Tragédie domestique du boulanger (Toulon, 26 mai 1895)

Dans le quartier Saint-Antoine, au numéro 18 de la route des Moulins, à Toulon (Var), la vie du sieur Jean-Baptiste Alziari, 51 ans, boulanger de son état, originaire de Sigale (Alpes-Maritimes), était rythmée par le fournil et les tâches quotidiennes. Mais cet homme, laborieux et de bonne santé, avait pour rituel de s’échapper chaque après-midi vers sa campagne au quartier des Pomets, où il s’adonnait aux petits travaux des champs. C’est là, dans cette terre de repos, que le destin l’attendait de la plus cruelle des manières.

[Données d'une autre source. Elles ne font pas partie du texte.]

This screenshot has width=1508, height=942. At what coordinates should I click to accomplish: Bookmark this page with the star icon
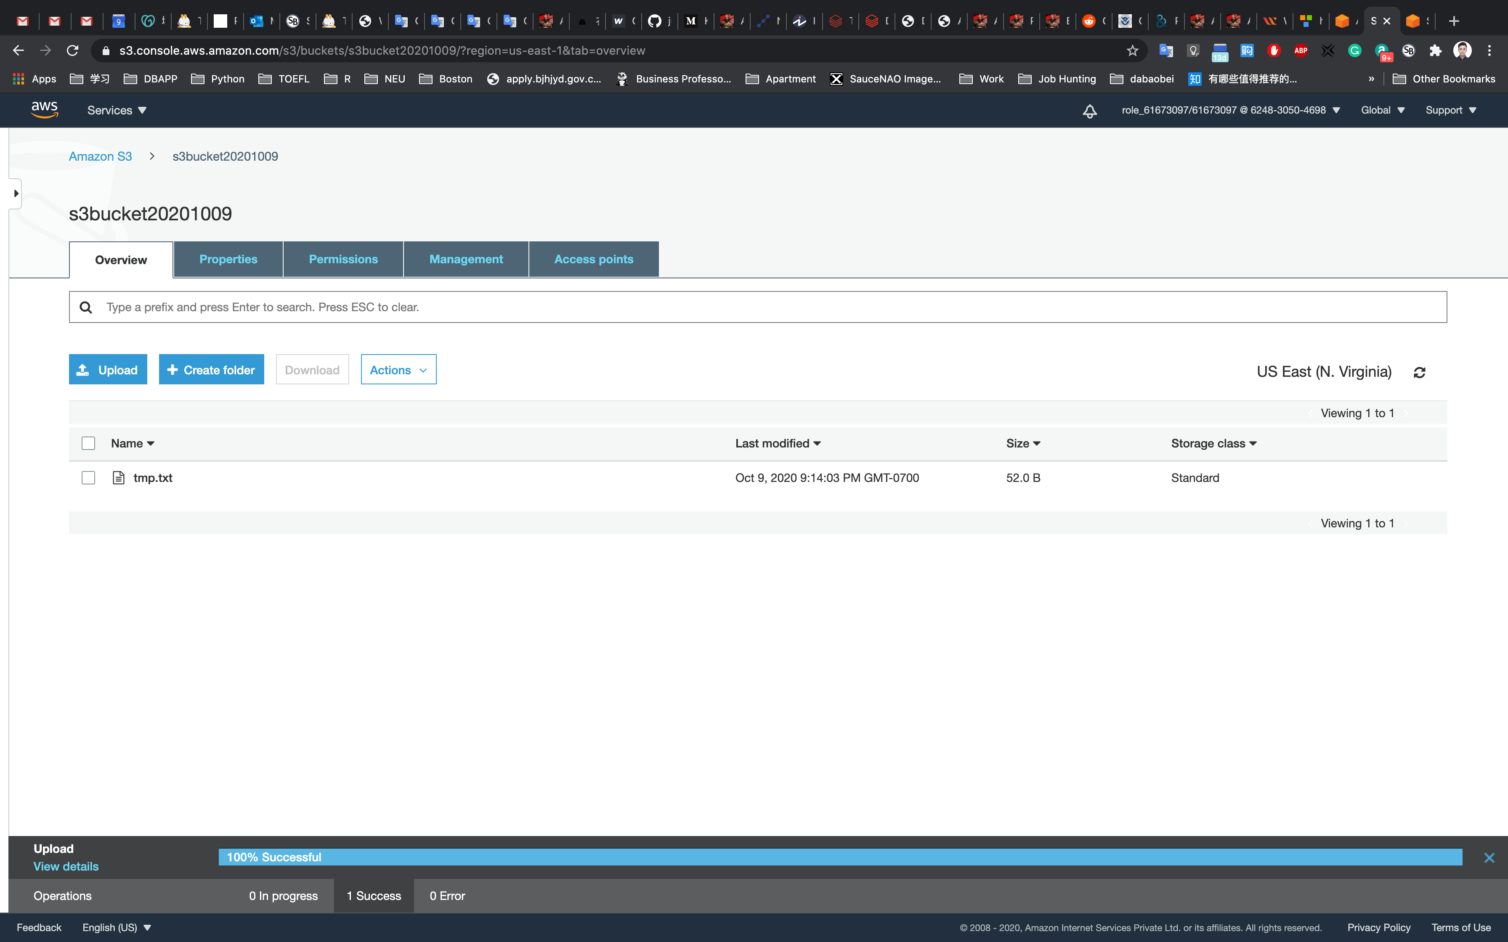click(1132, 50)
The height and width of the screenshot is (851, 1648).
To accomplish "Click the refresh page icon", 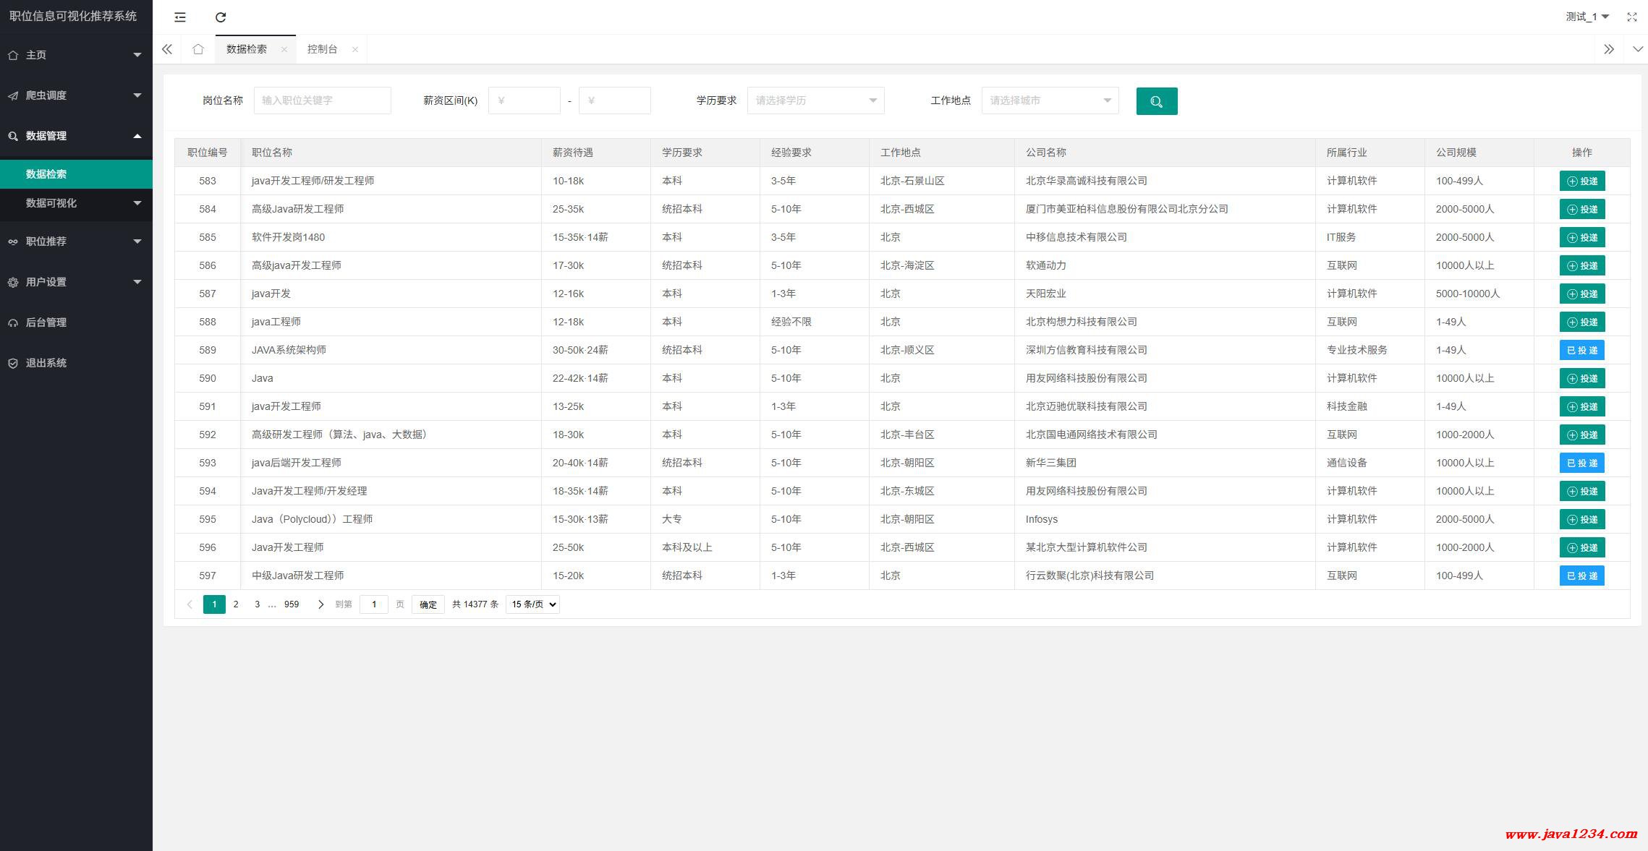I will 221,17.
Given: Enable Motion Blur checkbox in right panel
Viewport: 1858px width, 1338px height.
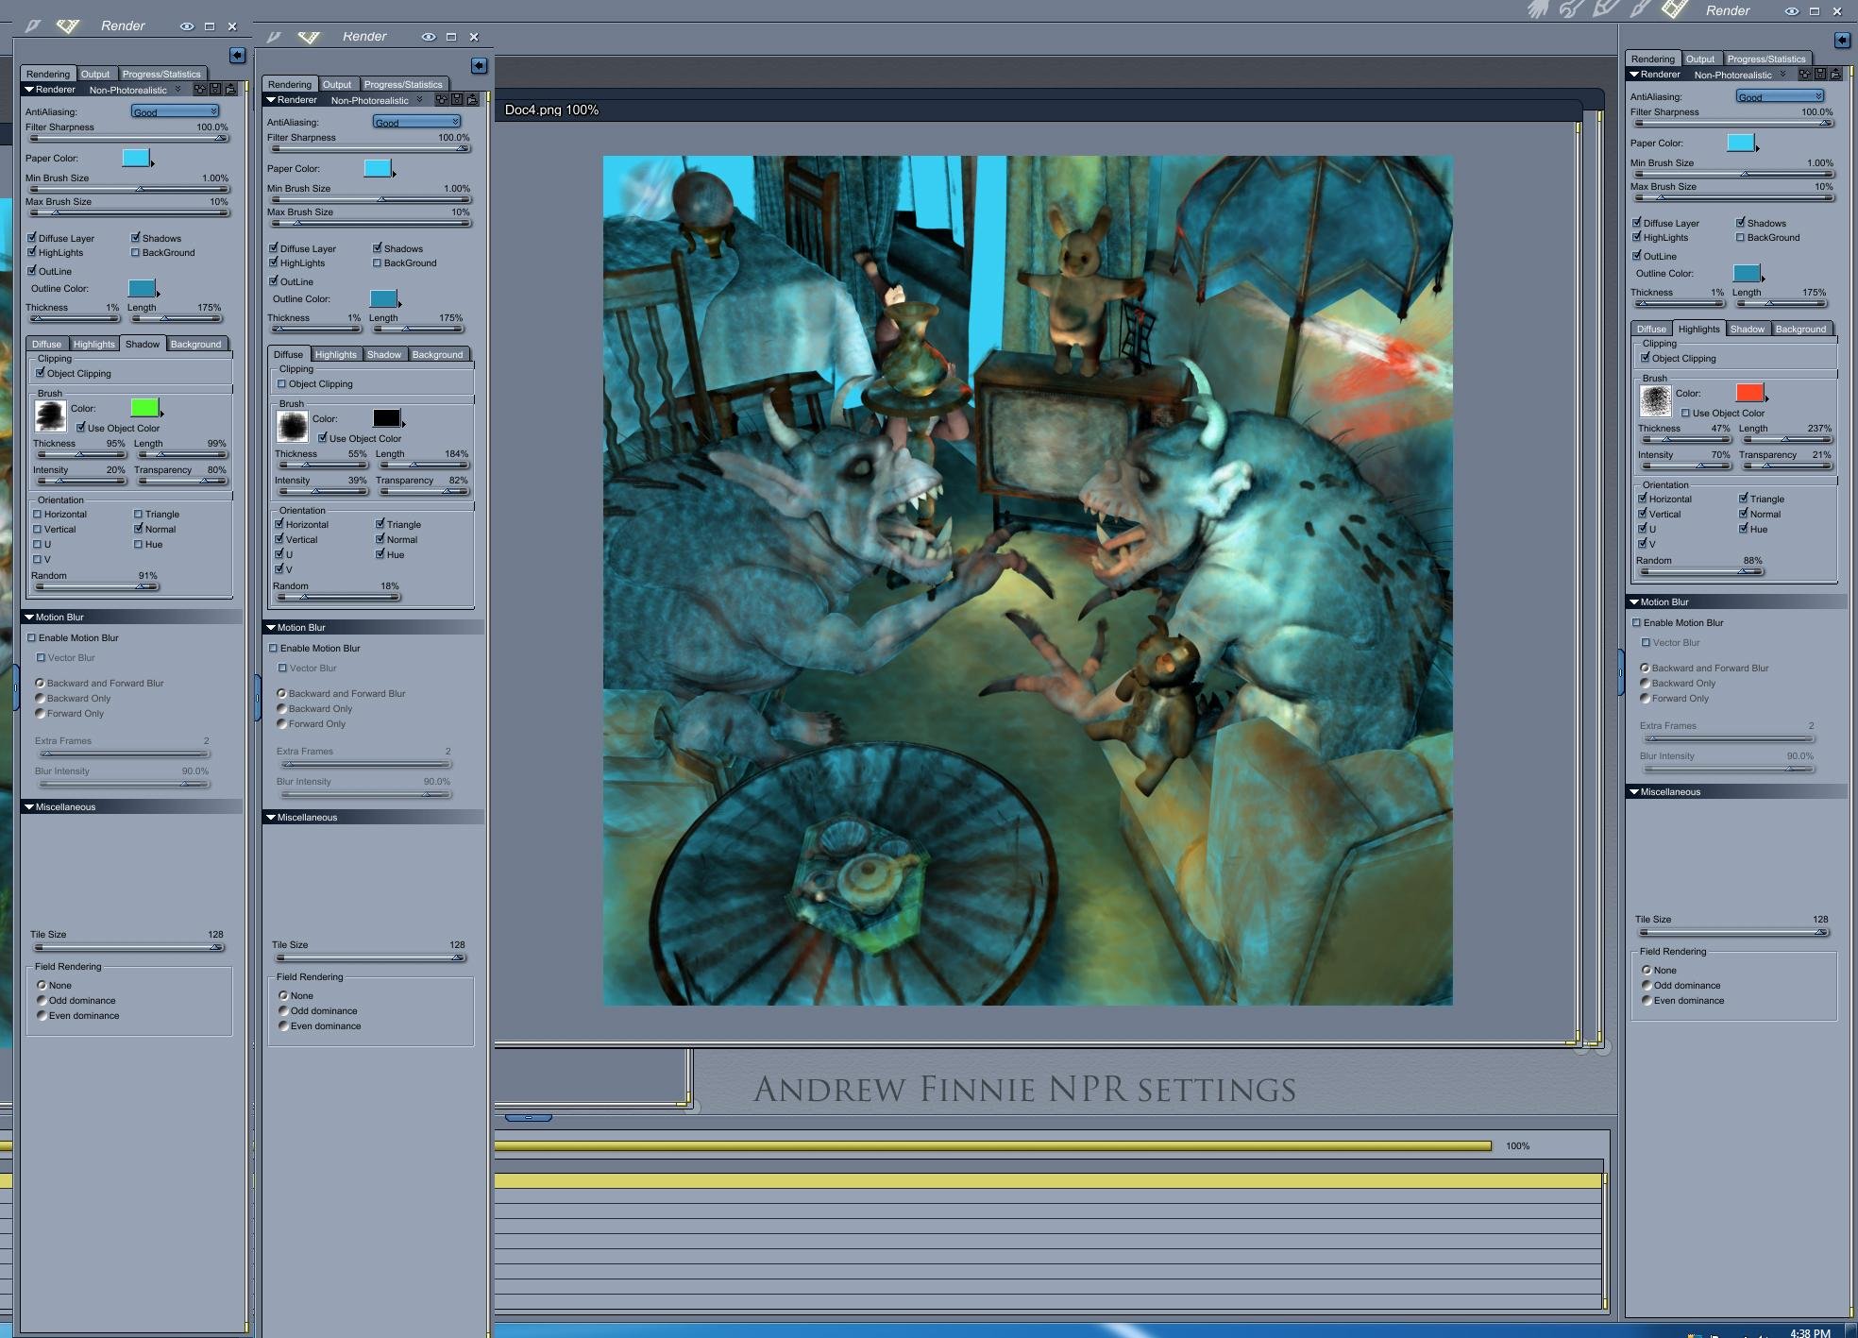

L’accident mortel du dimanche

En ce dimanche 26 mai 1895, M. Alziari entreprit une tâche simple, mais dangereuse : il voulut monter une balle de foin jusqu’à son grenier. Pour cette opération, il se hissa sur une échelle.
Soudain, le drame se joua. Il perdit l’équilibre sur l’échelle et tomba brusquement sur le sol. La balle de foin qu’il portait, le suivant dans sa chute, s’abattit lourdement sur lui et lui écrasa complètement le visage.
Le silence qui suivit fut effroyable. Quand les voisins accoururent, alertés par le bruit, ils ne trouvèrent plus qu’un cadavre sur la terre de la campagne.

Le funèbre retour

Le corps sans vie fut aussitôt relevé. Il fallut le transporter à bras jusqu’à son domicile, la boulangerie du quartier Saint-Antoine.
Imaginez l’horreur et l’émotion lorsque le funèbre cortège arriva à cette maison qu’il avait quittée quelques heures plus tôt, plein de santé. On juge aisément le désespoir de Mme Alziari et de sa fille en voyant leur époux et père revenir ainsi, brisé par un accident aussi absurde que terrible.
  • Sources : La République du Var, 29 mai 1895, p. 3.
  • Registre d’état civil de Toulon, année 1895, acte no 839, Archives départementales du Var, 7 E 146_426.